Online marketing services revenues were US$172.2 million, an increase of 93.0% from
US$89.2 million in the same quarter
of 2015. The increase was primarily driven by increased revenues
from Ganji and Anjuke, as well as the organic growth of the 58.com
platform. Online marketing services revenues generated from the
58.com platform continued to grow and were primarily driven by the
effectiveness of real time bidding services and increased
traffic.
Cost of Revenues
Cost of revenues was US$24.4
million, an increase of 141.9% from US$10.1 million during the same quarter of 2015.
The increase was primarily driven by costs associated with the
addition of Ganji and Anjuke as well as the organic growth of
58.com platform. The year-over-year increase in the 58.com
platform's cost of revenues was primarily driven by increased
Traffic Acquisition Costs ("TAC") paid to 58.com platform's
advertising union partners as well as other types of website
maintenance-related costs such as Short Message Service ("SMS")
costs, bandwidth fees and depreciation expenses.

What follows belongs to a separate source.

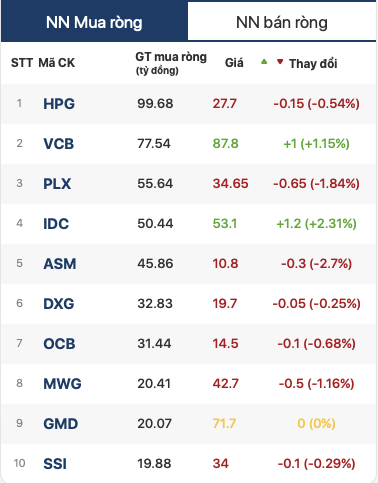Click the GMD ticker symbol
The height and width of the screenshot is (483, 378).
click(x=61, y=424)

Gross Profit and Gross Margin
Gross profit was US$273.4 million,
an increase of 83.0% from US$149.4
million during the same quarter of 2015.
Gross margin was 91.8%, compared with 93.7% during the same
quarter of 2015. The decrease in gross margin was primarily driven
by the increase in TAC paid to 58.com's advertising union
partners.
Operating Expenses
Operating expenses were US$238.0
million, representing an increase of 28.4% from US$185.3 million in the same quarter of 2015. The
increase was primarily a result of increased operating expenses
associated with the consolidation of Ganji's and Anjuke's
financials. Operating expenses associated with 58.com's core
classified business also grew rapidly to support increased traffic
and revenues. Operating expenses no longer include expenses from
the 58 Home business, which was deconsolidated in November 2015.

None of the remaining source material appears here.